Friday, December 21, 2007

Internet Pornography- Part One

I've wanted to post on this for a long time, but the fear of spammers and cyber-bullies had me intimidated. As a reminder, if you happen to know my name, please never use it in comments or they won't be posted. Let's start.

You don't get a picture on this post.

It's so funny. In 1996 the research chair at the University of Illinois asked each of us in my doctoral cohort what we thought we'd be interested in studying for dissertation. I had been treating a woman who had a "hot chat" addiction, something relatively new at the time.

I'd like to study Internet Addictions, I said.
I published an article on it actually.

He almost laughed me out of the room. Boy, how dumb. I mean, the article was a case study. How in the world would I get enough subjects for a real research project? How could anyone measure Internet addictions? Ridiculous.

That was 1996. Fast forward 11 years. We hear about Internet porn or Internet addictions once or twice a week. Compulsions are part and parcel of my work, and you guessed it, I'll hear about this kind of thing at some party or another, relatively often these days, social animal that I am. I just got an email from a woman who wanted to know what she should do about her husband's addiction to Internet porn. They're in their early twenties. Religious.

A little background here. In the early 1980's, FD and I did a co-therapy rotation to study the treatment of sexual dysfunction with Domeena Renshaw, MD, a world-renowned psychiatrist. She started the Loyola Center for Sexual Dysfunction in Maywood, Illinois.

Loyola is a Jesuit outfit. To be treated at the center at that time, you had to be married. I don't know if those same rules still apply today. But over many, many years, Dr. Renshaw's patients and students must number in the tens of thousands. Her book, Seven Weeks to Better Sex, interestingly, downplays the idea of sexual addictions.
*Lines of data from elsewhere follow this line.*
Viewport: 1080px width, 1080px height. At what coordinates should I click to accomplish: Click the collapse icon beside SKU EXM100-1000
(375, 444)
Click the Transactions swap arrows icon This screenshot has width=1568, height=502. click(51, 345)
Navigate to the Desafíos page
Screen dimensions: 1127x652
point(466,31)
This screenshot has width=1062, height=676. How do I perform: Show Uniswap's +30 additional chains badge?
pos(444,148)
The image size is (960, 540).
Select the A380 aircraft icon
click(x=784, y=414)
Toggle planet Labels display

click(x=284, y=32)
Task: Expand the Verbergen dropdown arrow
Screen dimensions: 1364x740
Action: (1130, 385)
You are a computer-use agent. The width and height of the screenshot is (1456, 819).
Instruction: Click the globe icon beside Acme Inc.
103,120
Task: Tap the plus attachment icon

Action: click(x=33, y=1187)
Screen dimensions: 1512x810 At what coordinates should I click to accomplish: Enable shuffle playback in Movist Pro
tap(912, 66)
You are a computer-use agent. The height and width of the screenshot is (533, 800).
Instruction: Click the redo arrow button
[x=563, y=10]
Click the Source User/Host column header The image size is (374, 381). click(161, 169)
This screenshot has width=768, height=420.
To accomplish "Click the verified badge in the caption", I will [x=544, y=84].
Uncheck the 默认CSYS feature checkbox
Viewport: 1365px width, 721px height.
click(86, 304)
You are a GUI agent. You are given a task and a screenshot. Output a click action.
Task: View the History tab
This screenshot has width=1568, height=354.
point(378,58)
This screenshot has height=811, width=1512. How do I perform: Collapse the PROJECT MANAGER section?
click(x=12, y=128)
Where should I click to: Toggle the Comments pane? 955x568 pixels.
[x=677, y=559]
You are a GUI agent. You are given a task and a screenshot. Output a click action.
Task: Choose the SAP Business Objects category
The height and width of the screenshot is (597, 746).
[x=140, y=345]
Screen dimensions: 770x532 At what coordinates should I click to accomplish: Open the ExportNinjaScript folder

"Sex," I can just hear Domeena say, "is like eating, breathing, and defecating. It's a normal bodily function." Pressed to opine on sexual addictions, she might add, "and if you can get too much breathing, then you can get too much sex, too. It's the natural tranquilizer, by the way."

In the early 1980's Dr. Renshaw's program did not discourage pornography. In fact, therapists and physicians-in-training were to suggest a visit to the adult book store to help patients get comfortable with what turns them on, basically permission to feel sexual. Domeena also strongly suggested that women try vibrators.

It's likely that the novelty and variety of sexual toys these days far surpasses what the stores had to offer then. You can buy such things now on-line, but if you are friends with the right people you might get invited to sex-toy parties that are on the order of Tupperware parties. These sex toys, I imagine, cannot hurt you, and patients do swear by them. But consult your local physician (or clergyperson) if you have any questions. And don't swallow any batteries.

You should know that FD and I took a royal pass on the idea of suggesting visits to adult book stores to patients. I'm glad we did. We simply skipped over that part of the program. Such a recommendation is especially tres politically incorrect these days. Pornography is and always was exploitative.

Sometimes it's hard to see that. Posing for pictures, acting in blue films is a job, after all, a living. Same goes for all kinds of jobs where being a female who is very female, or a being a male who is very male, is a major plus. I think of Hollywood, but the same could be said for positions in virtually any office or service establishment.

Many years ago I had a lovely couple in treatment. Let's just say that she had a nice job as a professional and he supervised a machine shop. Blue collar roots, although it doesn't matter, we've changed the demographic data of the case for this illustration.

She didn't like that he frequented a neighborhood restaurant where the wait staff had to show off a good deal of torso to get a job. She insisted that he stop eating in the restaurant.

"It's exploitative," she said, "making women dress scantily to keep a job."
He, on the other hand, couldn't see anything wrong with it.
"These are women working," he insisted. "It's their choice."
They got nowhere with the argument, and at some point I could stand it no longer. I spoke to him. She was pregnant, by the way.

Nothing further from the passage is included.